§ About this exercise: Write an exact copy of the entries below that leaves out all pictures.
+--
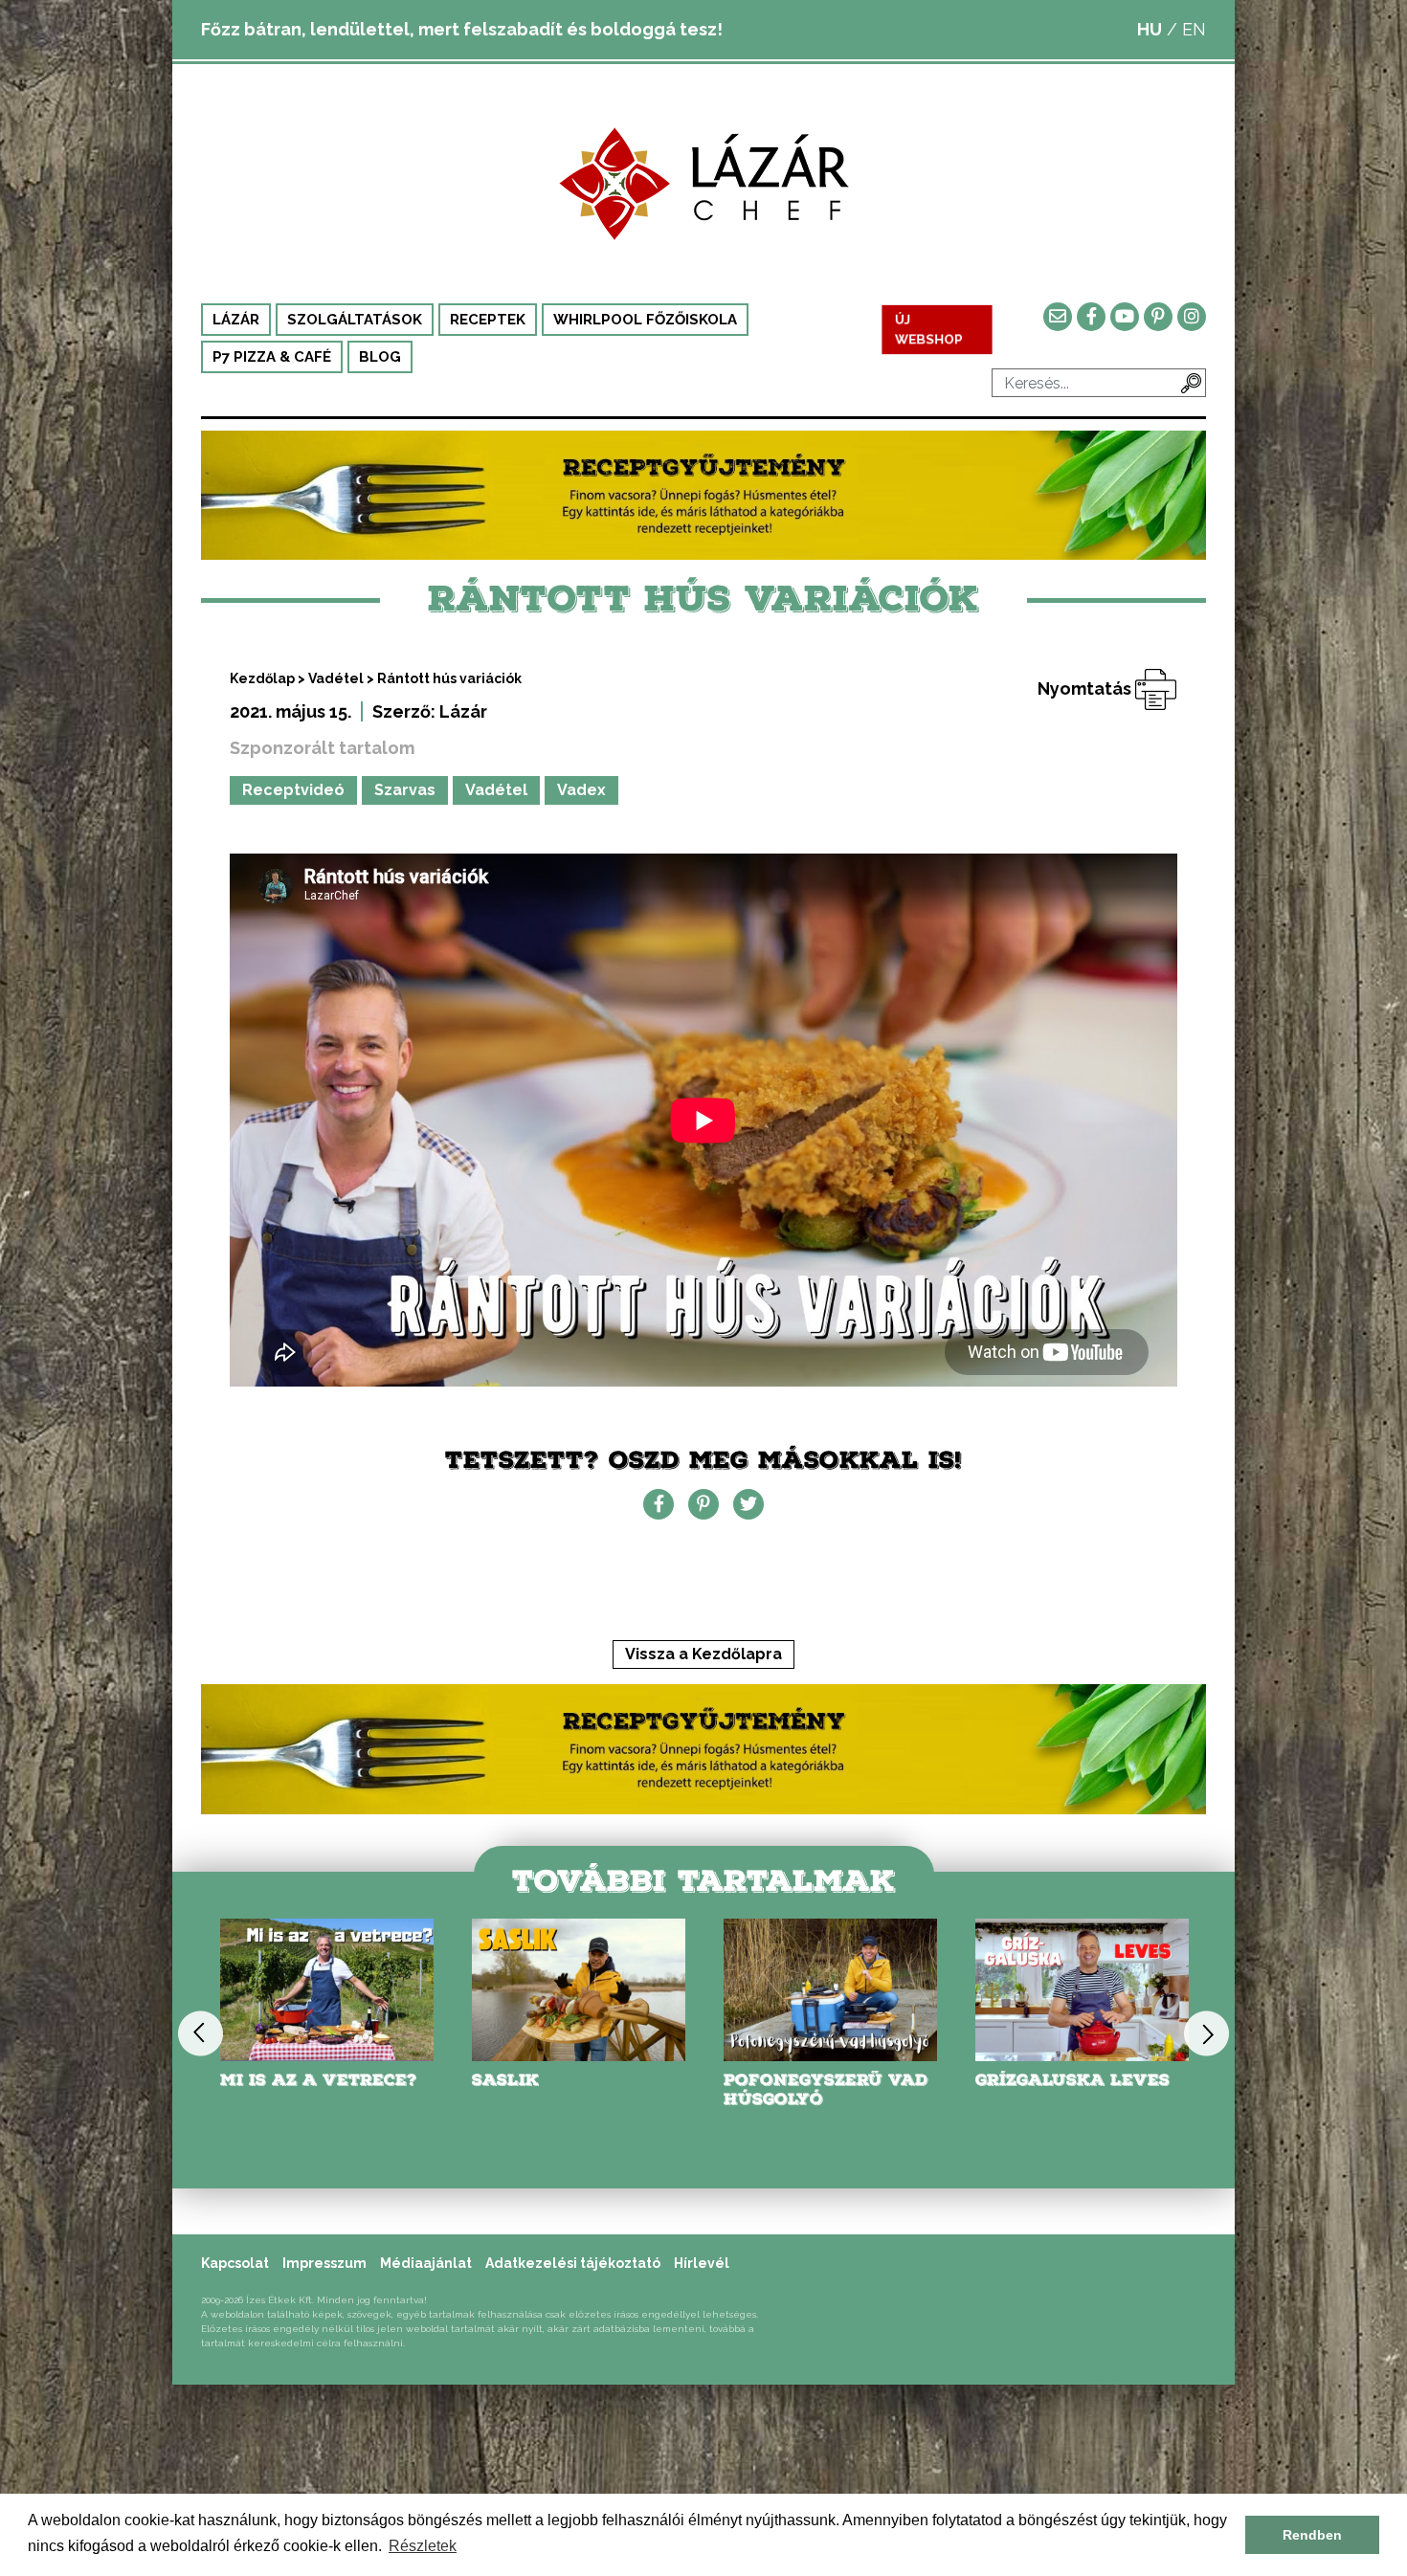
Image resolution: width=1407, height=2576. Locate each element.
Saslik (505, 2080)
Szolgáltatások (354, 319)
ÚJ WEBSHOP (929, 329)
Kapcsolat (235, 2263)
+--
§ Solved exercise:
Image resolution: width=1407, height=2576. Locate each element.
Saslik (505, 2080)
Szolgáltatások (354, 319)
ÚJ WEBSHOP (929, 329)
Kapcsolat (235, 2263)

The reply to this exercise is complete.